## Task goal
Word for word, write the records out again, but omit each picture.

::: Source material :::

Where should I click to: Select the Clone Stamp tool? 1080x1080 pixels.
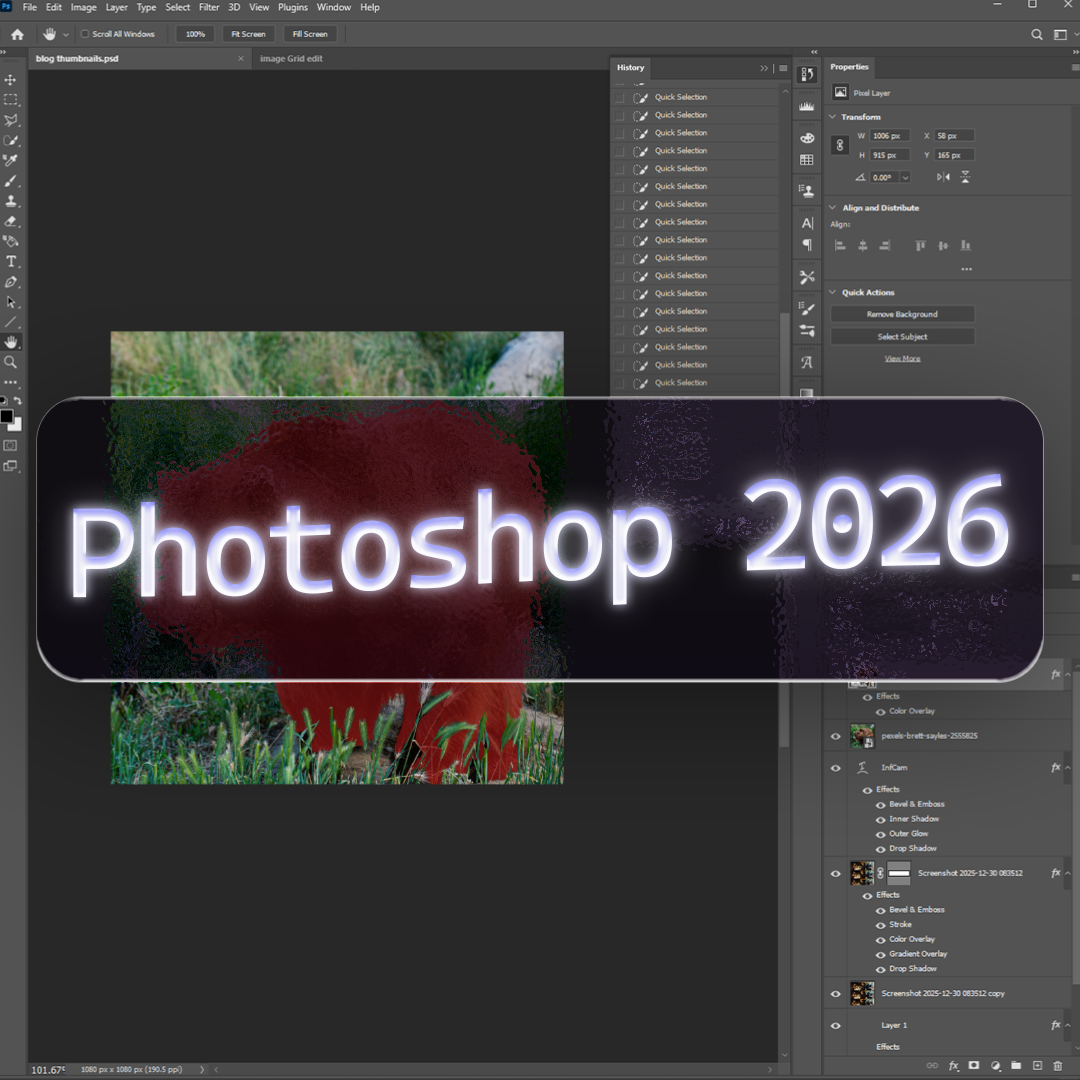coord(12,203)
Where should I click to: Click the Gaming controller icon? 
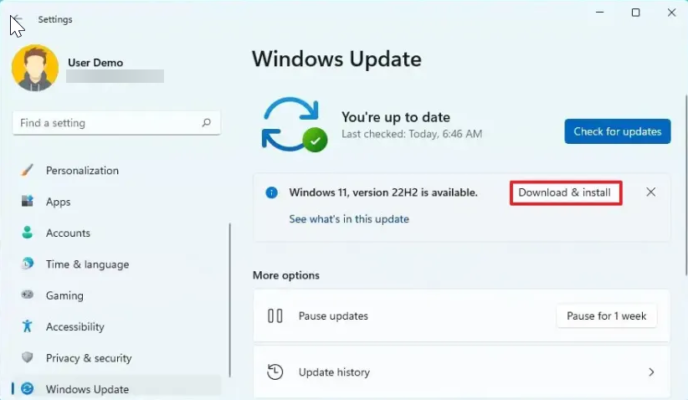(x=27, y=296)
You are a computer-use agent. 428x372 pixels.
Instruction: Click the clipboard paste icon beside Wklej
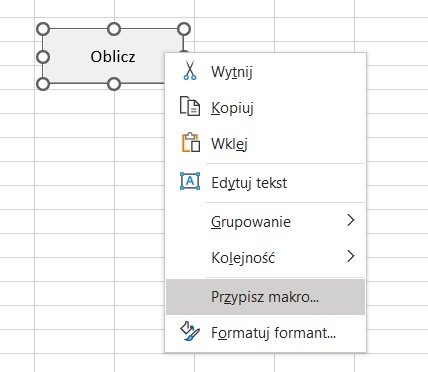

:::

## Result for this exercise
Where should I click to: Select the Clone Stamp tool? 1080x1080 pixels.
coord(12,203)
Where should I click to: Click the Gaming controller icon? 
(x=27, y=296)
You are a computer-use agent. 428x372 pixels.
Instruction: Click the clipboard paste icon beside Wklej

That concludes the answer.